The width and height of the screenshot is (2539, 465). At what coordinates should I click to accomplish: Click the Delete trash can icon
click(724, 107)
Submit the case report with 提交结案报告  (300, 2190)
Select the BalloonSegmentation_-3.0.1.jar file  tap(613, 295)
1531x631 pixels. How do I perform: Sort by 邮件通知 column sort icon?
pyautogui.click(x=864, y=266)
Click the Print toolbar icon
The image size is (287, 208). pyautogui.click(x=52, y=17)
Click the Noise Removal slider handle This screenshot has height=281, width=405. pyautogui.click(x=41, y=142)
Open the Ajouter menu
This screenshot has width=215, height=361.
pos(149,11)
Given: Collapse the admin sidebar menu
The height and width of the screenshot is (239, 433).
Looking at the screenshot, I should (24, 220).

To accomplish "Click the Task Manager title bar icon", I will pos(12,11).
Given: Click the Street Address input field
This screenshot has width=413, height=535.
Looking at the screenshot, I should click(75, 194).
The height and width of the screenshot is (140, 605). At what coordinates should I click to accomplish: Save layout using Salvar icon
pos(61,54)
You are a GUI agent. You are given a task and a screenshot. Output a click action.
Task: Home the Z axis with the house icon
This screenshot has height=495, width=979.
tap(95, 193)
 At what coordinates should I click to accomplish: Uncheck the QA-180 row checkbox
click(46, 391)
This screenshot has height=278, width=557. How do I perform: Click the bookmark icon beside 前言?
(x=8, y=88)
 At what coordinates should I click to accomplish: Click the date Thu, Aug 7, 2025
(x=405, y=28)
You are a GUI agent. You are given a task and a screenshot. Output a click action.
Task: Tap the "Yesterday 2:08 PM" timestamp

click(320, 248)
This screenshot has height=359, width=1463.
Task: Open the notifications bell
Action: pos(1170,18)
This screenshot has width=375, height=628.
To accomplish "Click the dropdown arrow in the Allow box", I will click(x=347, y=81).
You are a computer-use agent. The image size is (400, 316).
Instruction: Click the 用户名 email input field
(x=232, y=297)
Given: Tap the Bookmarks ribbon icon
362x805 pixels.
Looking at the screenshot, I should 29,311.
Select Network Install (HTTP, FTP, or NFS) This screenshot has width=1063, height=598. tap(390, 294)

__Instructions to follow__.
Every line of the entries above that includes "menu" should be copied.

__Result of this exercise__.
Open the Ajouter menu
Given: Collapse the admin sidebar menu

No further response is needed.